Exercise: Nothing but the lines below from the one with "You are a computer-use agent." through the one with "Task: Click the" should be output, each exactly as given, and no pictures.

Material supplied:
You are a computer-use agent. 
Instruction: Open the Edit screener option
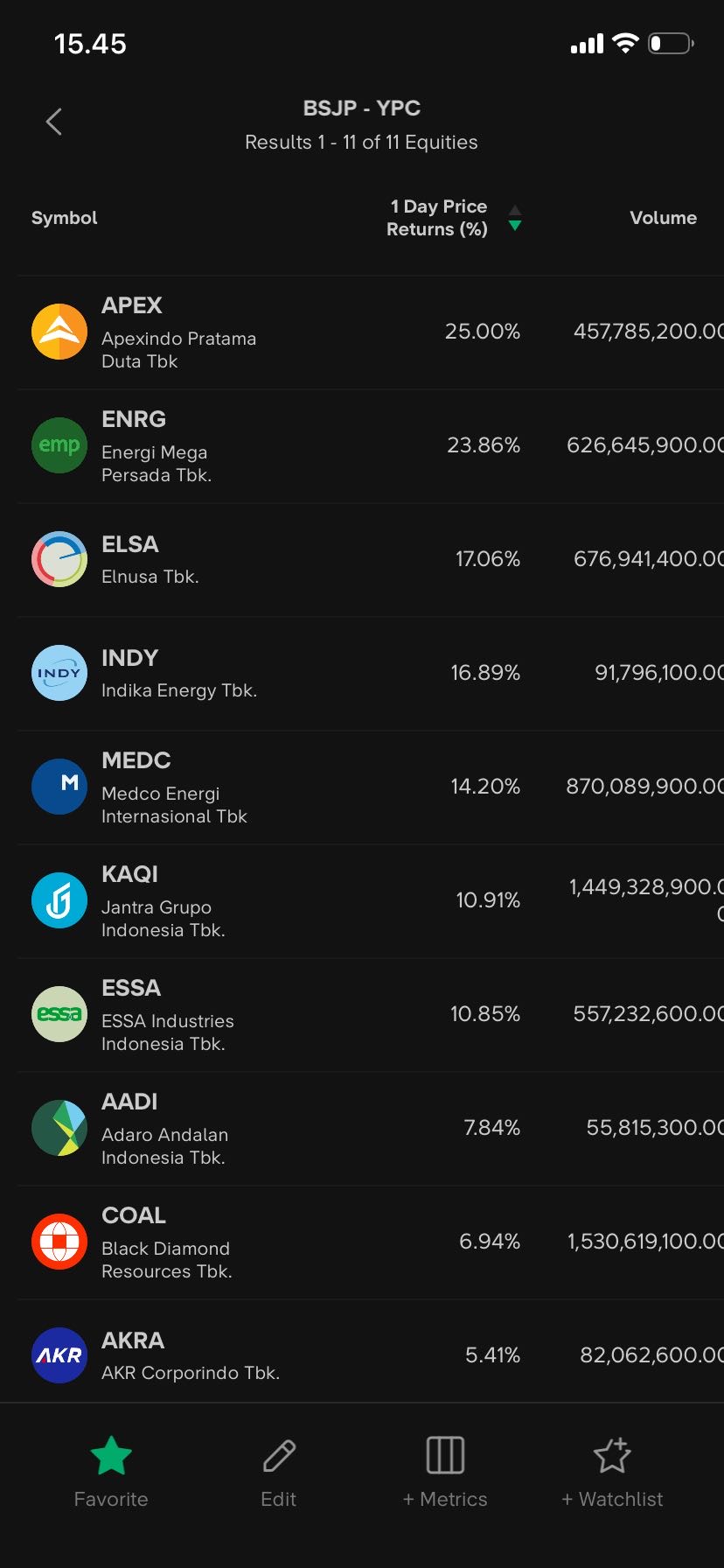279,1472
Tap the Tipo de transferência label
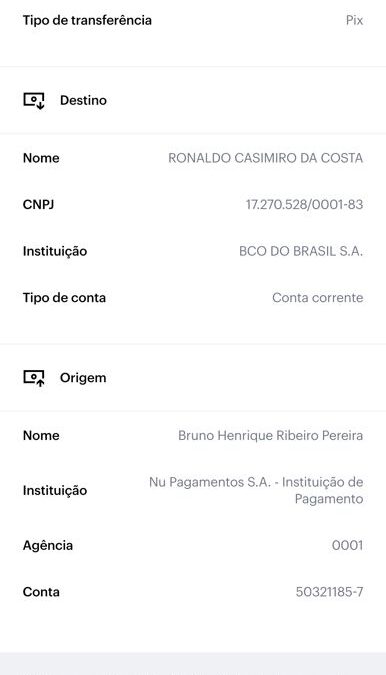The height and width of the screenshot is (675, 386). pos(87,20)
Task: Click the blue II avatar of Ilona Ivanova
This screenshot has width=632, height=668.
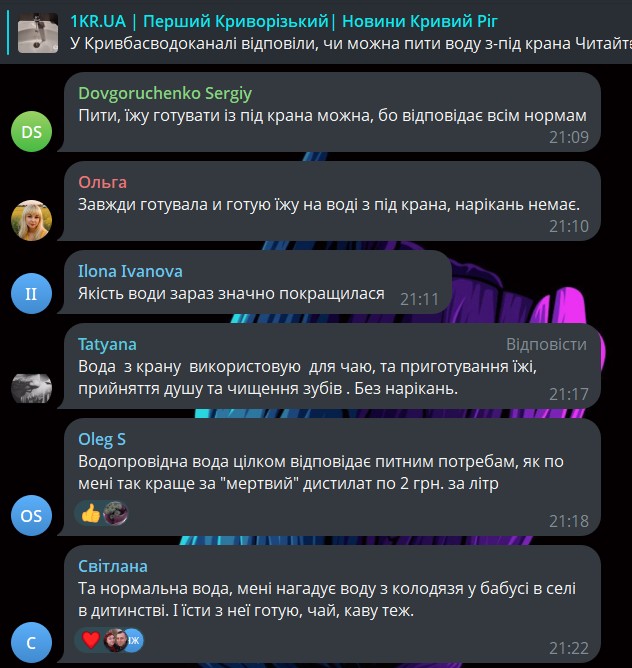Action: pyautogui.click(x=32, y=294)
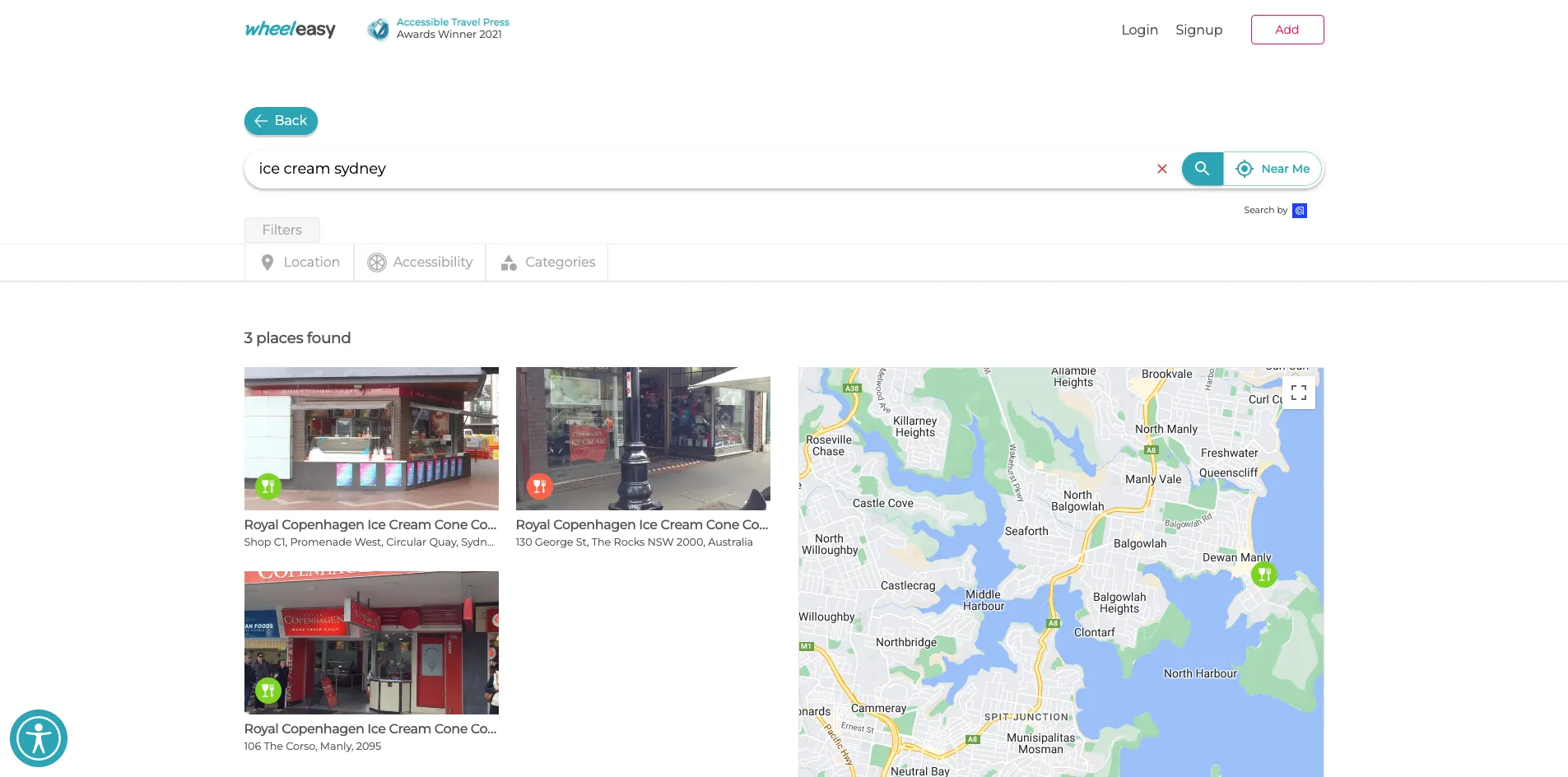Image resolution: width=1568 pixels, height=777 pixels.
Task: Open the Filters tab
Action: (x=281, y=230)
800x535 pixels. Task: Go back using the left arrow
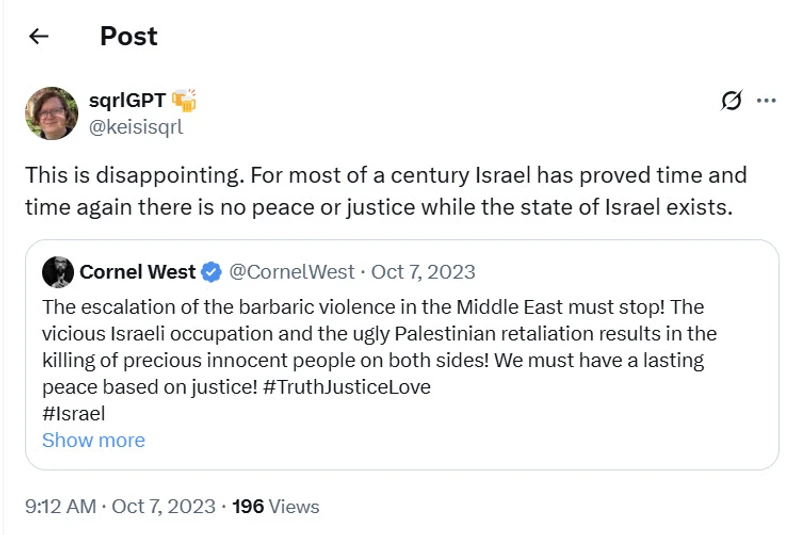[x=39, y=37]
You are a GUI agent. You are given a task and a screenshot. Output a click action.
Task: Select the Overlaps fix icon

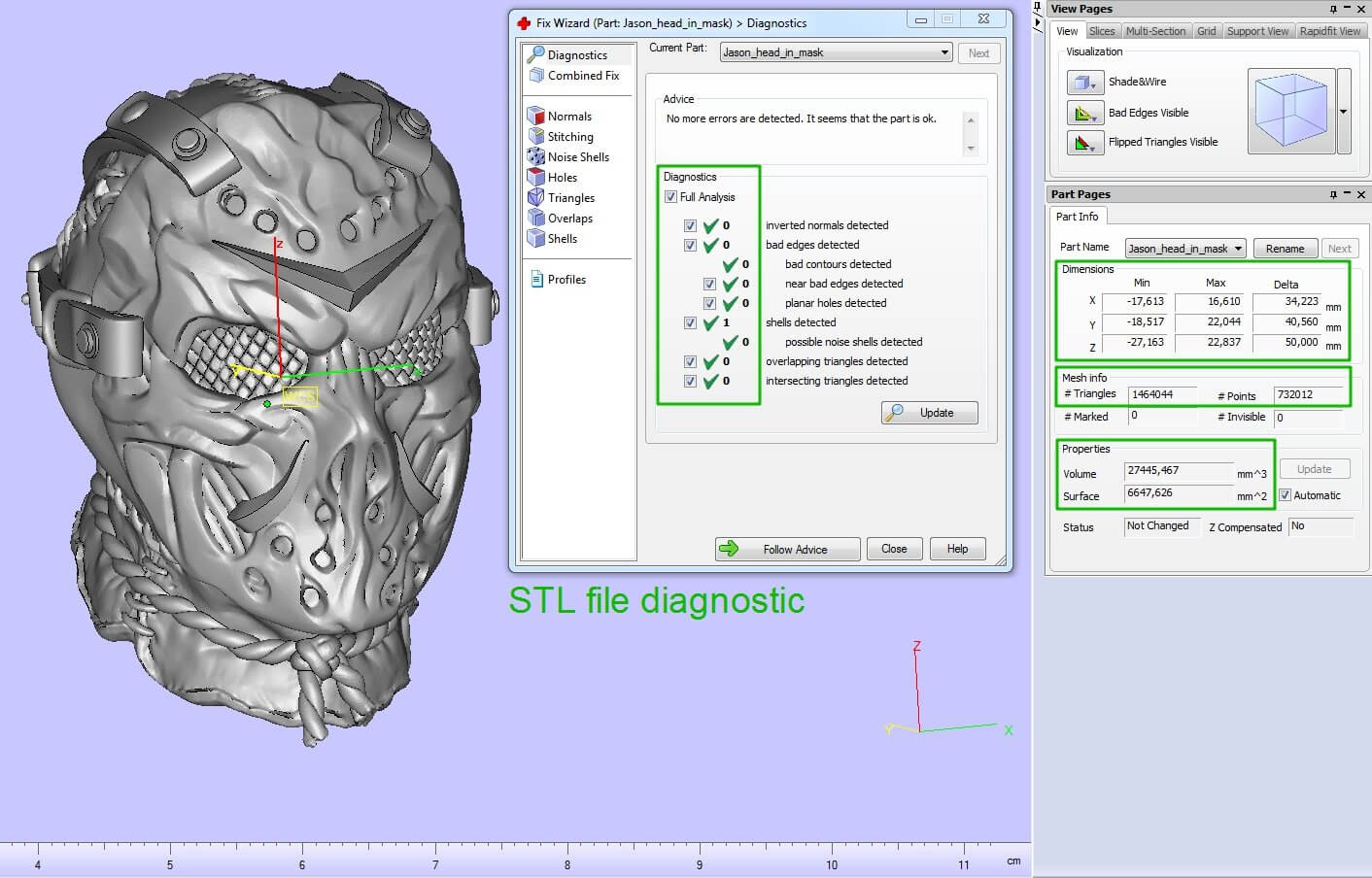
* * *
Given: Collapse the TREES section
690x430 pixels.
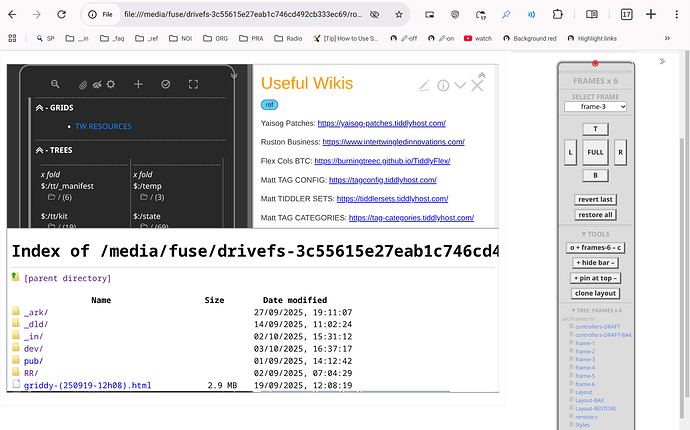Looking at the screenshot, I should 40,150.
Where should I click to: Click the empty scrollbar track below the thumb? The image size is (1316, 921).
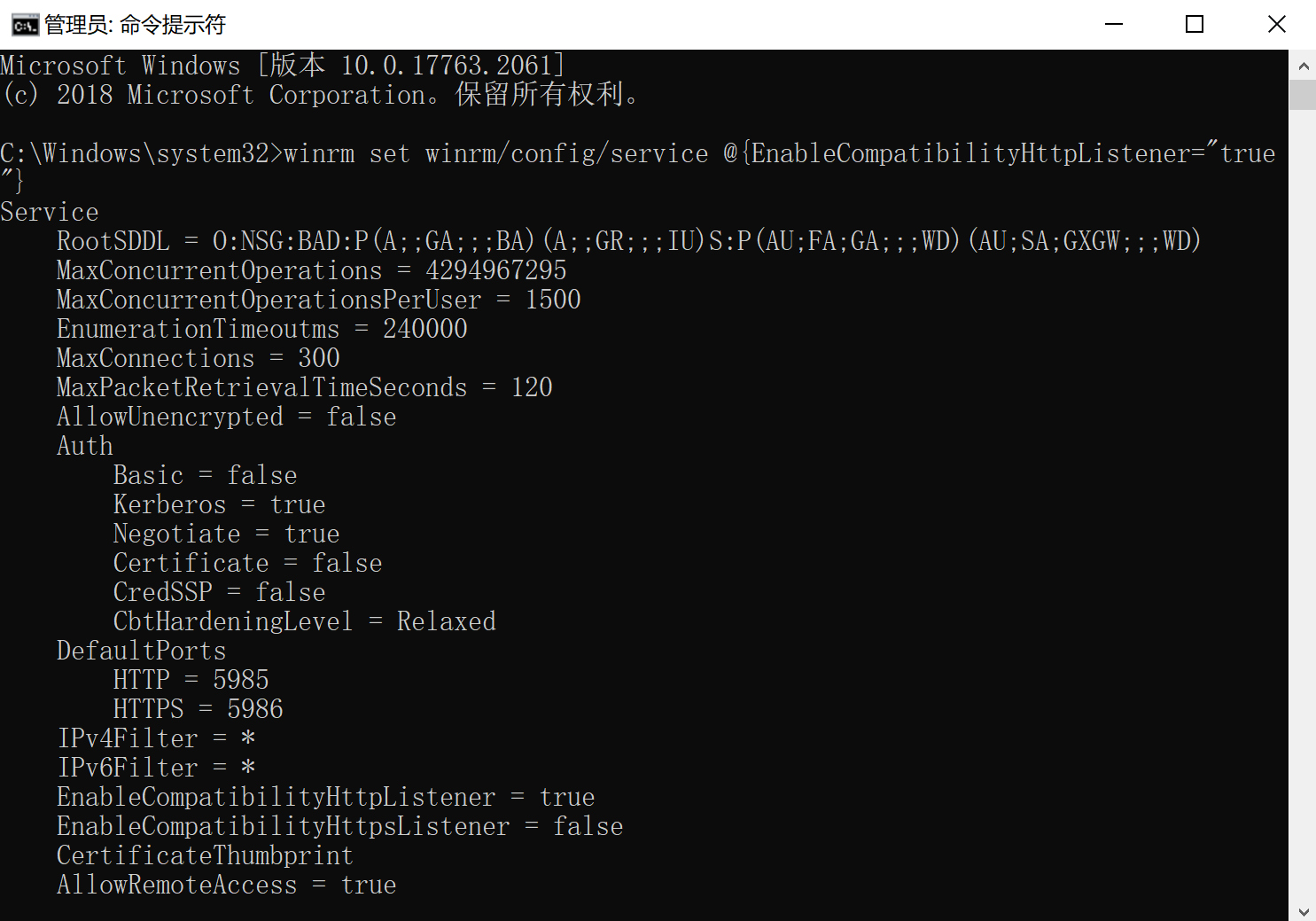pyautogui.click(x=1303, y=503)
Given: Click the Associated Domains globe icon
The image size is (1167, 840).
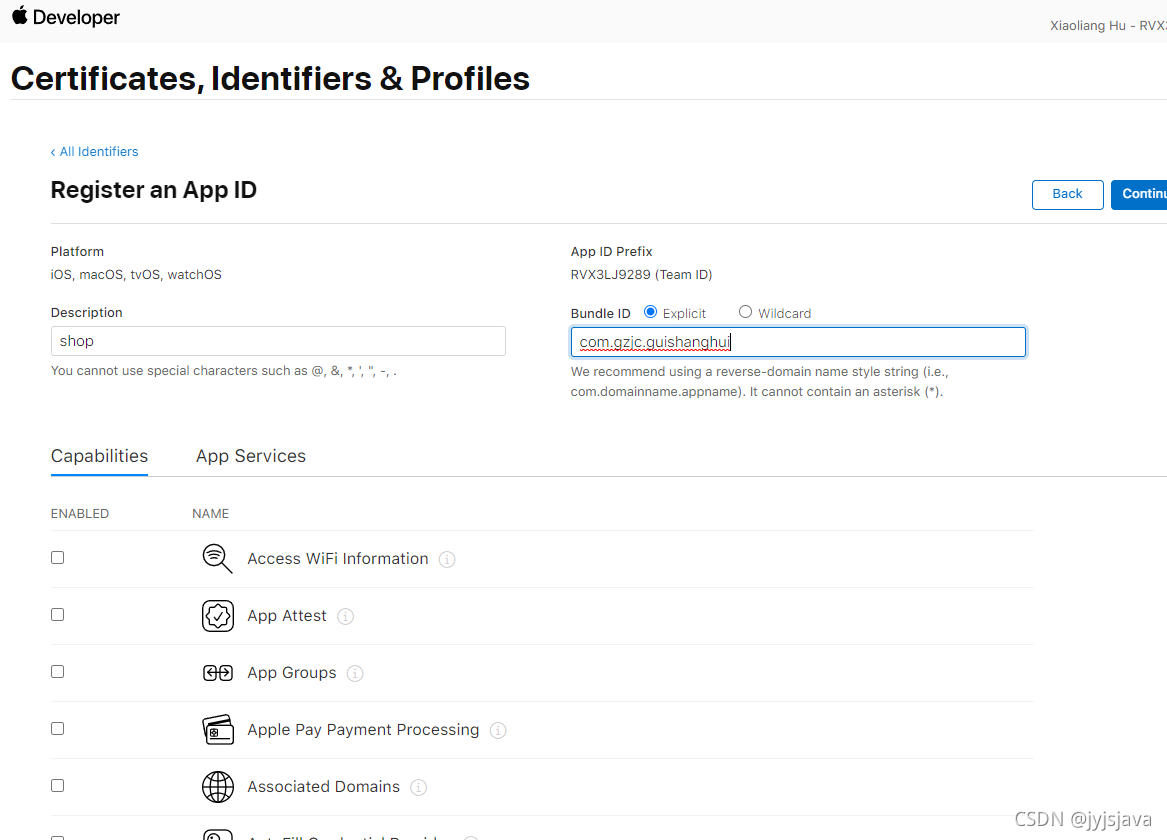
==
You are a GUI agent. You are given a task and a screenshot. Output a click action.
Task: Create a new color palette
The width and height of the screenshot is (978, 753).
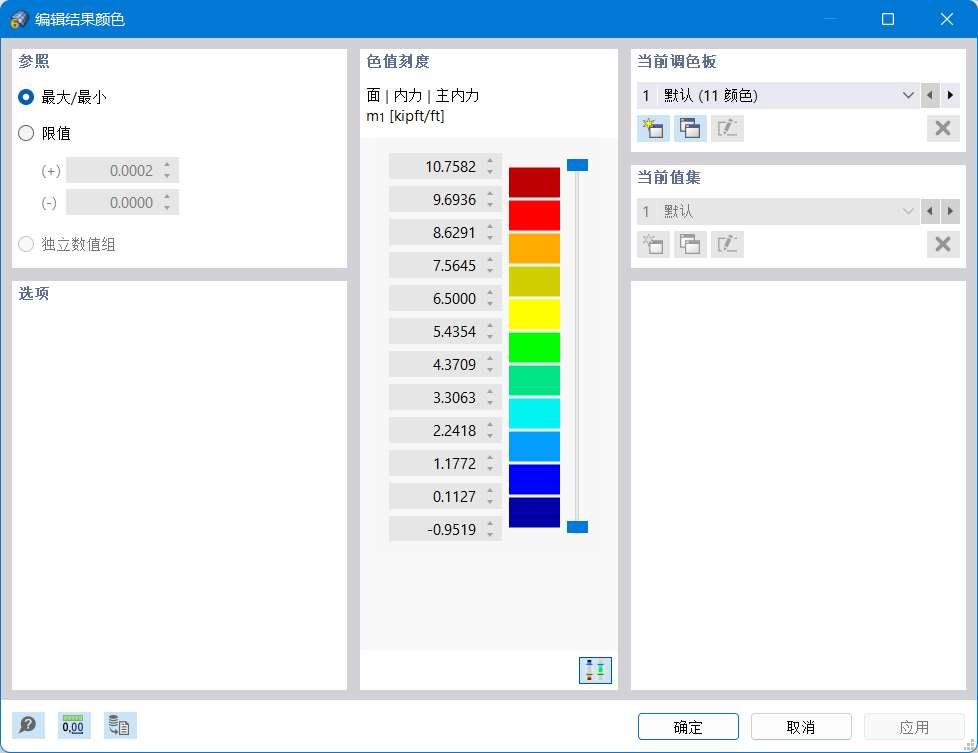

Exercise answer:
You are a computer-use agent. 
Instruction: Open the Edit screener option
279,1472
Tap the Tipo de transferência label
The height and width of the screenshot is (675, 386). pos(87,20)
Task: Click the blue II avatar of Ilona Ivanova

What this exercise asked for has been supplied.